Among its provisions, the final rule at part 12 of the OCC's regulations includes the following:

  • Clarifies the definition of "security" by tracking more closely the Securities Exchange Act definition of "security."
  • Clarifies that the definition of "periodic plan" also includes cash management sweep services, such as sweep arrangements into money market mutual funds.
  • Adopts a monthly time frame for notifications for cash management sweep services similar to that governing notifications provided by nonbank broker/dealers offering similar services. The rule clarifies that for other periodic plans the time for notification is not less than once every three months.
  • Permits banks to maintain the required records in any manner as long as the records clearly and accurately reflect the required information and provide an adequate basis for audit of the information.
  • Requires a national bank effecting a securities transaction to send written notification to its customers at or before completion of the transaction or within one business day from receipt by the bank of a broker/dealer's confirmation.
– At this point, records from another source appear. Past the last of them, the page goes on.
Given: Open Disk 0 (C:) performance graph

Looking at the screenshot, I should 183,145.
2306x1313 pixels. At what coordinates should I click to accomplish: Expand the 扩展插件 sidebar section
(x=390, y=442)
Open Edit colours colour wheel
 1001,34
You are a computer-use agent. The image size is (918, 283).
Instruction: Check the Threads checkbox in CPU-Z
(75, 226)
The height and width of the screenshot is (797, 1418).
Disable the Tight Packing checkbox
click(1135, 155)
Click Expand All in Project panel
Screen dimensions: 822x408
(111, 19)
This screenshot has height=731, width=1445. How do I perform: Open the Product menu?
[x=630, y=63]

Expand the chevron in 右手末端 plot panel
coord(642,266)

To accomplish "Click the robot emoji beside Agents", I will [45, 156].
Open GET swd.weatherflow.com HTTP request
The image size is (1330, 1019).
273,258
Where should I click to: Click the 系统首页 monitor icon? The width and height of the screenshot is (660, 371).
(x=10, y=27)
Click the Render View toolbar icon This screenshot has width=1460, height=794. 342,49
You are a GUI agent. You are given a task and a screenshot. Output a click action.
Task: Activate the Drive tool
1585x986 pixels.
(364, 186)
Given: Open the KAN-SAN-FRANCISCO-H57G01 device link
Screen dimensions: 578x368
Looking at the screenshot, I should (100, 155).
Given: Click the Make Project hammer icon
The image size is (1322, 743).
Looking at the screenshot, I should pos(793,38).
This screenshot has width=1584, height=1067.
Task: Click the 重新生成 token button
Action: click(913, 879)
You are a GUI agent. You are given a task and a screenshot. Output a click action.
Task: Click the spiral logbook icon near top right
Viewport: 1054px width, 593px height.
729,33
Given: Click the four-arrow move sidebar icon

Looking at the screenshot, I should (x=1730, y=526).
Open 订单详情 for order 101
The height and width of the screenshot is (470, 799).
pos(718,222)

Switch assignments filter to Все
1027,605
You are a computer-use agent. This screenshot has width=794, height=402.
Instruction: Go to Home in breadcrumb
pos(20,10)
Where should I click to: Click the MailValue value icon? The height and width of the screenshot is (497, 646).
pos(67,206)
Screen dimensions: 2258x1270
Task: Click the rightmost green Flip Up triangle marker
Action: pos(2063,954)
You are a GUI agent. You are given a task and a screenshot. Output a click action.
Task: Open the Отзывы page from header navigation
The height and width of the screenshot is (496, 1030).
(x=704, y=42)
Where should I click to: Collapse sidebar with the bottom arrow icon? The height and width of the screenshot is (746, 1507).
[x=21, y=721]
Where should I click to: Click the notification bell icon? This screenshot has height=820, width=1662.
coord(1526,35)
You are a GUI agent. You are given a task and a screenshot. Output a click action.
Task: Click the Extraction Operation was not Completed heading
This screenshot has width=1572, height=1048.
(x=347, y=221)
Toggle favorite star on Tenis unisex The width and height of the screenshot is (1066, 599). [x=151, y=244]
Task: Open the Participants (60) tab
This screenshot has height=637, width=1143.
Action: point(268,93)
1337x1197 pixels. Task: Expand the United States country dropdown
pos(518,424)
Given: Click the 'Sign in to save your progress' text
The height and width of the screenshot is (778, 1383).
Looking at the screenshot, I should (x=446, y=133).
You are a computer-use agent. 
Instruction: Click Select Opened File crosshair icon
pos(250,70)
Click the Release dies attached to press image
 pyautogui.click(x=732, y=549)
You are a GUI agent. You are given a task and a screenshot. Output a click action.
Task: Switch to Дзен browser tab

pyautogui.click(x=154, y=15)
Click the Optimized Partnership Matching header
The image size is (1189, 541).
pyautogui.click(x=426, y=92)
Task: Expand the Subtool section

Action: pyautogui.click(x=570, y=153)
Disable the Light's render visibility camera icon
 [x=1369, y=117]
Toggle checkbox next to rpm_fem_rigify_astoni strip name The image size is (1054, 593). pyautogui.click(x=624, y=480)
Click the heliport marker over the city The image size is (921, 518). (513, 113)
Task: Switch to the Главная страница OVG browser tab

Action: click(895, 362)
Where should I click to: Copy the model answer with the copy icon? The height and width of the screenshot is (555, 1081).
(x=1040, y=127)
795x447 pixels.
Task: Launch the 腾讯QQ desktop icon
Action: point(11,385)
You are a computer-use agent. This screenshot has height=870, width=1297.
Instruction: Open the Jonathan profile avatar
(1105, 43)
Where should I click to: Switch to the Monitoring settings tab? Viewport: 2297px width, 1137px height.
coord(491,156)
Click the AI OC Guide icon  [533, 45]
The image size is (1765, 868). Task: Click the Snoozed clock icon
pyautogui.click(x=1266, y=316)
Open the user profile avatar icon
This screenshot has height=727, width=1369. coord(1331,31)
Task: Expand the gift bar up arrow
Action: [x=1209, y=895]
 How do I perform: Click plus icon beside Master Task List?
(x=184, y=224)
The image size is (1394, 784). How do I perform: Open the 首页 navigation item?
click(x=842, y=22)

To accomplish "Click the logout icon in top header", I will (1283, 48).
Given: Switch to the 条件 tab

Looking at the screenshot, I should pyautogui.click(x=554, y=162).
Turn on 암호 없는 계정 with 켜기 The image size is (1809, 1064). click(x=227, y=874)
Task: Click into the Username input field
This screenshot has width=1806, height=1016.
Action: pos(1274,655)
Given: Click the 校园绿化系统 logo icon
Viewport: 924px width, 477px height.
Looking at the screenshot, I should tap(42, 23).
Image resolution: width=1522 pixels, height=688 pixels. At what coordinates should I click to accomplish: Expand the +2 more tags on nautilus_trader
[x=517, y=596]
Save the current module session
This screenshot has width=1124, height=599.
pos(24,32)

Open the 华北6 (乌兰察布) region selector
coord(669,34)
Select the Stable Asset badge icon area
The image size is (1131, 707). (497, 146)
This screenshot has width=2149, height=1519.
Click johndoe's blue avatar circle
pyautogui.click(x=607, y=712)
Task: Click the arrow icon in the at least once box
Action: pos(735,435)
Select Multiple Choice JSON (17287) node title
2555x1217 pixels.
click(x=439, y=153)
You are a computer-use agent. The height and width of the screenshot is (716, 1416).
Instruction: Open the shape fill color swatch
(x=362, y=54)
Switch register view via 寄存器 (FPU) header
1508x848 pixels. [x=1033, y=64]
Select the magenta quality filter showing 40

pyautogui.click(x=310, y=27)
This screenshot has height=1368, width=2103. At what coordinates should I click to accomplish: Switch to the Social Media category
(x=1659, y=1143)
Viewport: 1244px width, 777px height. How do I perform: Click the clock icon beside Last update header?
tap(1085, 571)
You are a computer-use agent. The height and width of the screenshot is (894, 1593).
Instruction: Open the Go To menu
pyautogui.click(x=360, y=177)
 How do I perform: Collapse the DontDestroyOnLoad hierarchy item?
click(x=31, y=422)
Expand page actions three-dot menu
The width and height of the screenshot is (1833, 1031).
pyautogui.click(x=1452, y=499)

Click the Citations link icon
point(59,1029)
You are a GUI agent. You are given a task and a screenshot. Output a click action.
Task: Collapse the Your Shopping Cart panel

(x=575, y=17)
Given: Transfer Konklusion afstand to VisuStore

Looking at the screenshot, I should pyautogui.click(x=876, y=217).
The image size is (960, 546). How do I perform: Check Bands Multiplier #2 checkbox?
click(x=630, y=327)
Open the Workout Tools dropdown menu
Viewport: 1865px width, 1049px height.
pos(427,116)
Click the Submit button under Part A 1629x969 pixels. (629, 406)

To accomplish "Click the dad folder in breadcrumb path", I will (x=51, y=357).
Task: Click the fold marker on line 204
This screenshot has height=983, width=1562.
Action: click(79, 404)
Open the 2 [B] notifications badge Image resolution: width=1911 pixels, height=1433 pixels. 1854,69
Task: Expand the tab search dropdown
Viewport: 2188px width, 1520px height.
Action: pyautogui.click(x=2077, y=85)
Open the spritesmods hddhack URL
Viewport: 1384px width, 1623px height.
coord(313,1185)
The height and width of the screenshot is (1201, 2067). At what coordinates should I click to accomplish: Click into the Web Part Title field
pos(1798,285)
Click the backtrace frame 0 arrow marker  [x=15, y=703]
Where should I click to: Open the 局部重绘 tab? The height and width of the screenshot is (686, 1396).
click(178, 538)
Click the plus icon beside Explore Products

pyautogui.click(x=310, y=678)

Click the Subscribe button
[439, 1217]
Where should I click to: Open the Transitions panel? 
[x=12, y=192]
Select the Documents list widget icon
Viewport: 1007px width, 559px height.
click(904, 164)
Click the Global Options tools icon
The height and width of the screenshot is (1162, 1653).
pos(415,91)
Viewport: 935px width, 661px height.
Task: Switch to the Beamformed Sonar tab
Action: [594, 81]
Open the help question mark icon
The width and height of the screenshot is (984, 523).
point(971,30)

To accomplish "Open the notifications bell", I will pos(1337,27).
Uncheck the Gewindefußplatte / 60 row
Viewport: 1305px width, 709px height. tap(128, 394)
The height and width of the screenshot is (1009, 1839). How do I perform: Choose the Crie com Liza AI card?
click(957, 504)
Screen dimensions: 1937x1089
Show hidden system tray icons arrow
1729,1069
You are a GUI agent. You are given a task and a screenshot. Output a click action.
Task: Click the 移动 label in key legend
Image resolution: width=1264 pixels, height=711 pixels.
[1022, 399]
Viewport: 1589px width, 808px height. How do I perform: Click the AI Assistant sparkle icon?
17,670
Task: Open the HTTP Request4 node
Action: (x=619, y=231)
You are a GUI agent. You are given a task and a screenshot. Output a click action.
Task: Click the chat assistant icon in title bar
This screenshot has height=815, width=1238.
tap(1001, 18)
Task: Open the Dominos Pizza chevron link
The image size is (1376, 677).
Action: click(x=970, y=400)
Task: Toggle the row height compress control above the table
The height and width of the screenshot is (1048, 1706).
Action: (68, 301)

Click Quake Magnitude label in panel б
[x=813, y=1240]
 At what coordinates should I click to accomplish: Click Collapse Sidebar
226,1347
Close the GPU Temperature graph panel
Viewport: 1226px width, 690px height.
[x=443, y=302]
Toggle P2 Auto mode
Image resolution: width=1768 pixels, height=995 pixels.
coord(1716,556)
  • Requires that a bank establish written policies and procedures assigning supervisory responsibility for personnel engaging in different aspects of the trading process.
  • Retains a requirement that certain bank officers and employees report to the bank information on certain securities trades in which they have a beneficial interest.
  • Adds an interpretive ruling at the end of part 12 regarding remuneration disclosure for mutual fund transactions. The rule requires disclosure to the customer regarding the source and amount of any remuneration the bank has received or will receive in connection with the transaction.